The blurb namechecks Disco Elysium, and there is an dodgy alcoholic detective here, but where that fascinating game is amnesiac and obsessively introspective, Manchukuo 1987 is many-voiced and full of hidden memories. It switches between Chinese and Japanese characters, male and female, youth and age, different flavours of damage and compromise. Arguably it doesn’t really have a main character at all for the first half, and is all the better for it, because that makes Ryujin the main character, an unpretentious weatherbeaten protagonist that just happens to be a town. 

There’s a writerly choice made halfway through the novel, a death, that turns the plot towards ultra-violence and a climax that is less Nostromo than Wolfenstein 3D. Part of me hurts for it. But maybe that’s just sentimental attachment to a fictional character, or maybe it was what the writer needed to get the novel written at all: permission to write throwaway trash, set in a place that never existed, under an internet pseudonym: samurai electric power armour. If that was the intent, it didn’t work. It’s pulp, but not trash. Put it on the shelf, next to the copy of Abe Lincoln, Simulacrum, with the half-ripped paperback cover, and the faded plastic video cassette case for That Blazing-Red Scar!: Story of a Surveyman at War. The classic Koji Wakamatsu version, of course, not the forgettable 2009 remake.

All The Live-Long Day

Peter Hamilton – Pandora’s Star

Commonwealth Saga, Book One, -Ish

Pandora’s Star has very solid speculative premise, namely, what if trains, but in space, and the promise of a hard SF mechanic underlying it had me quickly mashing the buy button. The space trains emerge as a side effect of wormhole technology. A wormhole is an expensive, high energy, hard to calibrate way of travelling point to point. So it’s pretty logical to hook up energy efficient movers of mass freight to those fixed points. Therefore, space trains.

Pandora's Star cover

Truth be told, despite solid friend recommendations, the first 200 pages were bloody hard work. Having finished volume one, I can now see that Pete set out to write War and Peace in the style of Arthur C Clarke. Tragically, he succeeds at this, and the result is scene setting where instead of a confusing but ultimately compelling tapestry of human emotional detail about the alien society of the 19th century Russian aristocracy, you get page after page of detailed descriptions of early 21st century neoliberal mallrats in space, where the sentences individually taste like cardboard, that goes on for twice the page count of Dr Jekyll and Mr Hyde. Every character sounds like Fred from Scooby Doo; even the women and aliens.

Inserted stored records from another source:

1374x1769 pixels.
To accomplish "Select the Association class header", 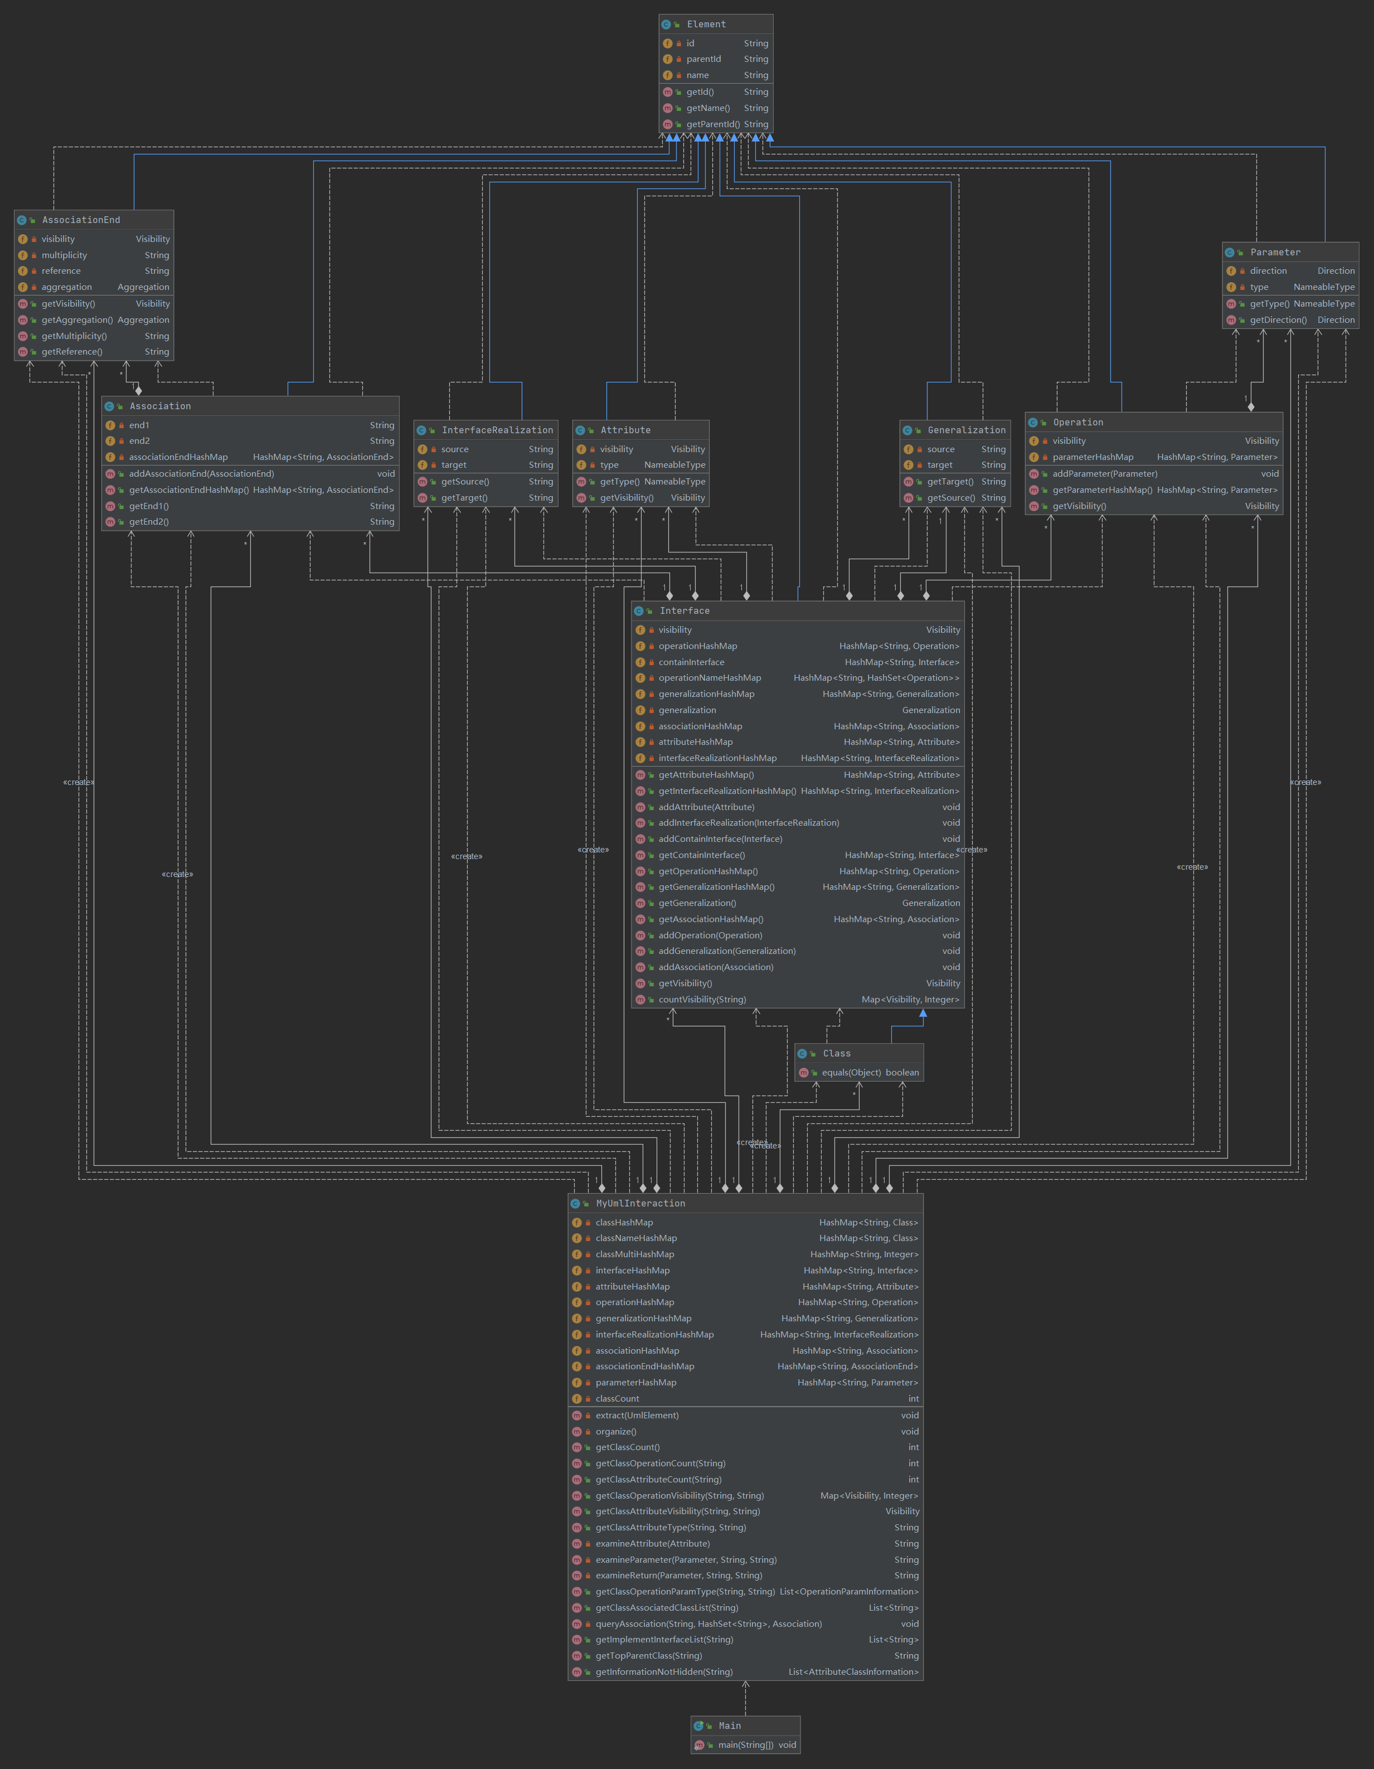I will (160, 407).
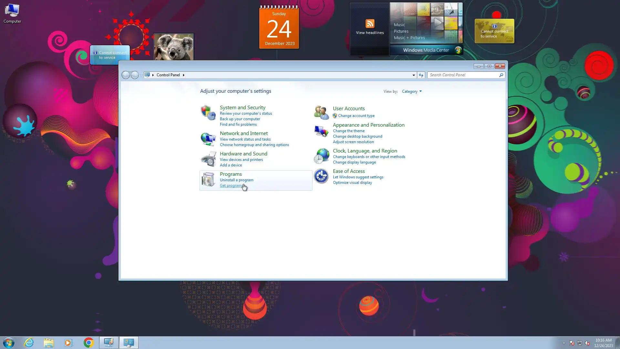Expand the arrow after Control Panel breadcrumb
Screen dimensions: 620x349
183,75
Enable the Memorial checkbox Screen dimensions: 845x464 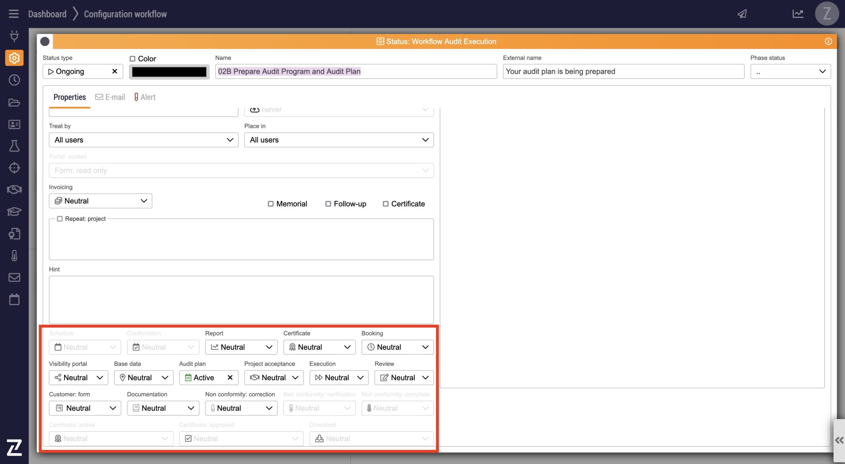click(271, 204)
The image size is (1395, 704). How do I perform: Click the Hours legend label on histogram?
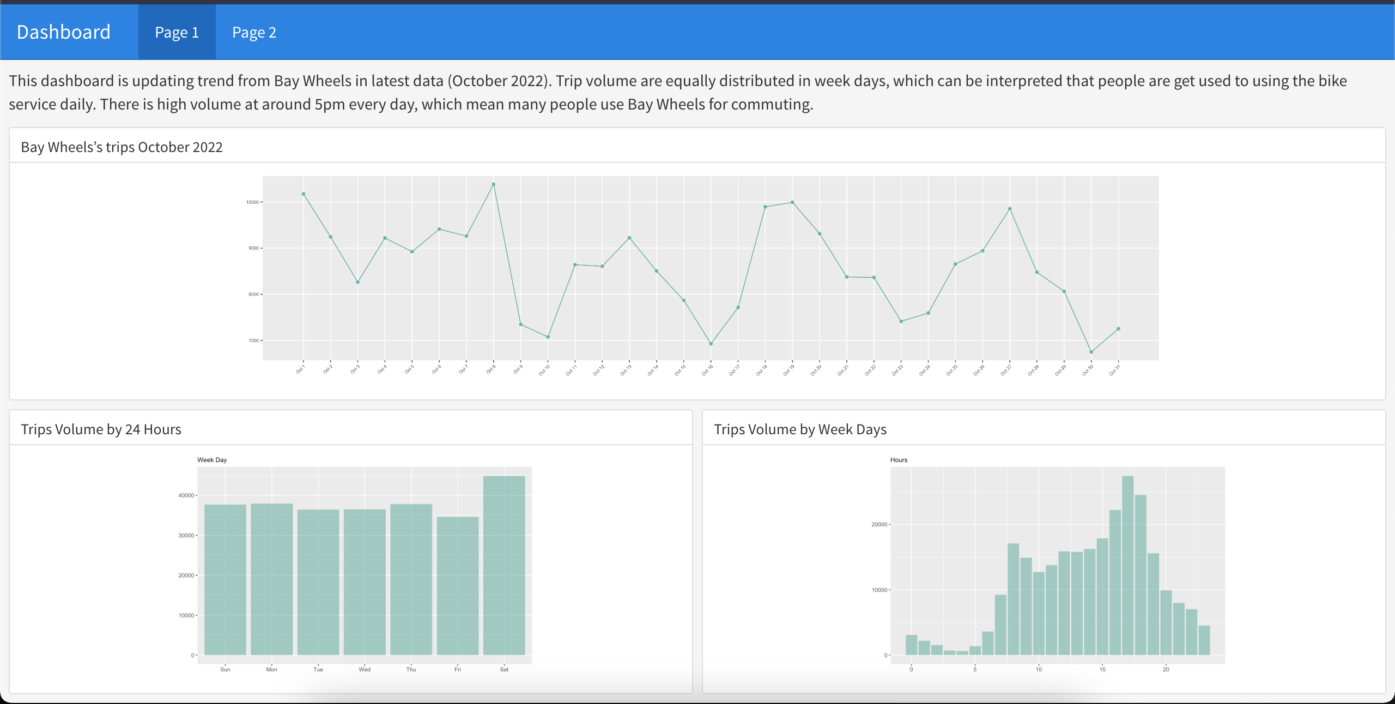898,459
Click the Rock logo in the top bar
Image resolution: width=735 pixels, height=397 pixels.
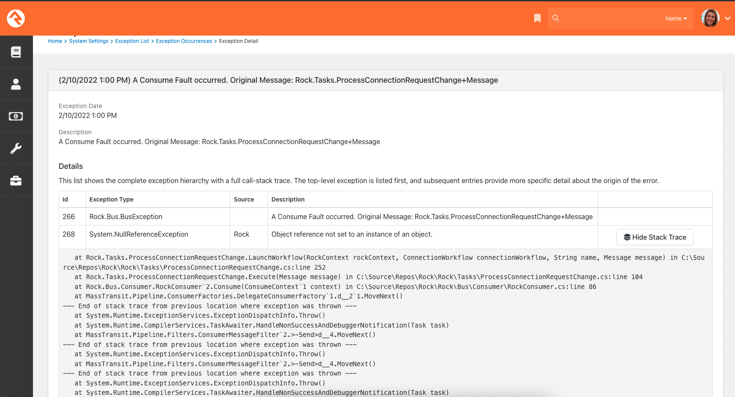[x=15, y=18]
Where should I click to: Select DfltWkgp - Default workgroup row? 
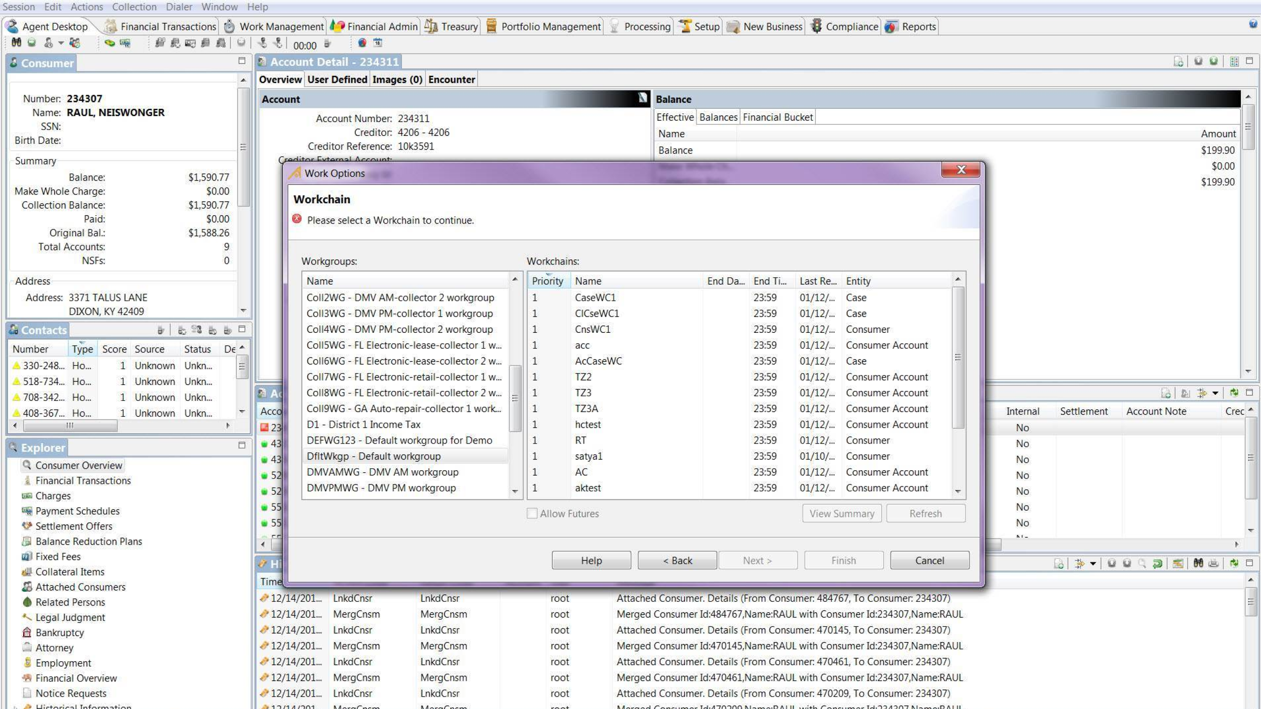click(373, 456)
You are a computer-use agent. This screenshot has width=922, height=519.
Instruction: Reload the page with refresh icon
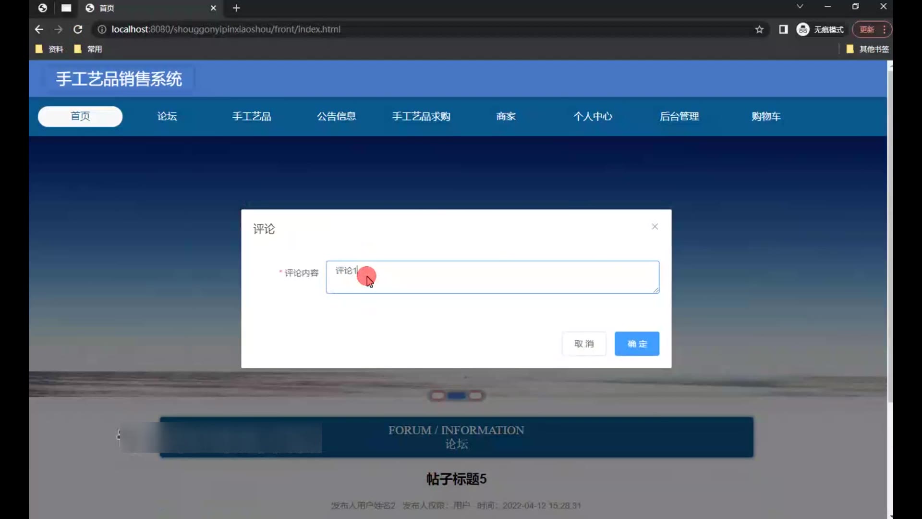[78, 29]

Somehow I managed to survive the nutrition desert of the extended opening and discover the fresh fruit of spaceship construction, megastructures and weird aliens on the other side. Even the annoying space elves got more interesting than the thundering pixie cliches suggested by their initial appearance. The last six hundred pages were great, and by the end of volume one the much trailed war has broken out and everything. There are another thousand pages to go.

You know, Sir Arthur was not ignorant of human emotion, but he never really faced it head on in his writing. He sensed it wasn’t his strength, and his most moving books, like The City and the Stars and Songs of Distant Earth, are better for it. It’s a very English tactic, I guess, a stereotypical one, but it works for a reason. What we cannot speak about, we must pass over like a rattling space train, as the aeronautical engineer once said.